“Didn’t Collins or Andrews chance to mention my name to you, when they made their call last night; or happen to say they had missed connections with Dr. Frank Hitchens?” he finally inquired, cunningly, Elmer thought.

Wee Willie shook his head in the negative.

“Why, no, sir, not a word did those guards say about having any one else along,” he hastened to explain. “They had a dog with them, a sort of hound, I reckon, because he had long ears, and bayed like one; but somehow they didn’t seem to get a whiff of the scent of the escaped lunatic.”

Wee Willie was wise enough not to say anything concerning the fact that they had frightened some one away from the cabin on first arriving. Since they were now of the opinion that party had been Mr. Codling, Amos’s long-missing parent, it was only fair to that comrade nothing be said about his presence near by.

“By the way,” continued the doctor, with glittering eyes, “did the guards happen to mention the name of the—er, runaway?” and Elmer thought he caught a slight chuckle when that last word was forcibly pronounced.

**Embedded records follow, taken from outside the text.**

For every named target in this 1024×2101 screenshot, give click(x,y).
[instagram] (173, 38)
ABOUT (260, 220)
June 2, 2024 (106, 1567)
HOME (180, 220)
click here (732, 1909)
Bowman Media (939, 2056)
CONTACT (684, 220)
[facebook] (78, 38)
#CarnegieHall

“Why, yes, they told us his name was, let me see, Felix Something or other—oh! yes, Felix Gould; and that he was a mighty clever chap—used to be an actor in his palmy days, too, and just wonderfully smart.”

“He is all of that,” commented the other, with a faint smile on his face. “In fact, I don’t believe I ever ran across a more engaging chap in all my wide experience than this same Felix Gould. The world had not treated his genius right, which was the main cause for all his mental troubles. But then they say everything comes to him who waits; and there are times when even walls do not a prison make. Life still has compensations for all the ills flesh is heir to.”

His manner was really quite dramatic when saying this, Elmer noticed. As for Wee Willie, somehow he seemed to have fallen under the spell of the other’s masterful manner, for he sat there, and listened as though entranced, hardly able to take his eyes off the doctor’s mobile face.

And then with the abruptness shown by a bolt of lightning coming from what had been considered a clear sky, a thought suddenly sped through Elmer’s brain. It dazzled him, too, at first by its brilliance, yes, and thrilled him at the same time on account of the element of danger that accompanied the revelation.

Once this idea seized hold of him, Elmer watched the face of Dr. Hitchens more closely than ever. He was trying to read the secret of those rapidly working features, those glittering eyes, and the strange smile that every now and then crept into view, as though the physician might be taking infinite satisfaction in having found such a ready convert to his views in Wee Willie, whom he had apparently well-nigh hypnotized.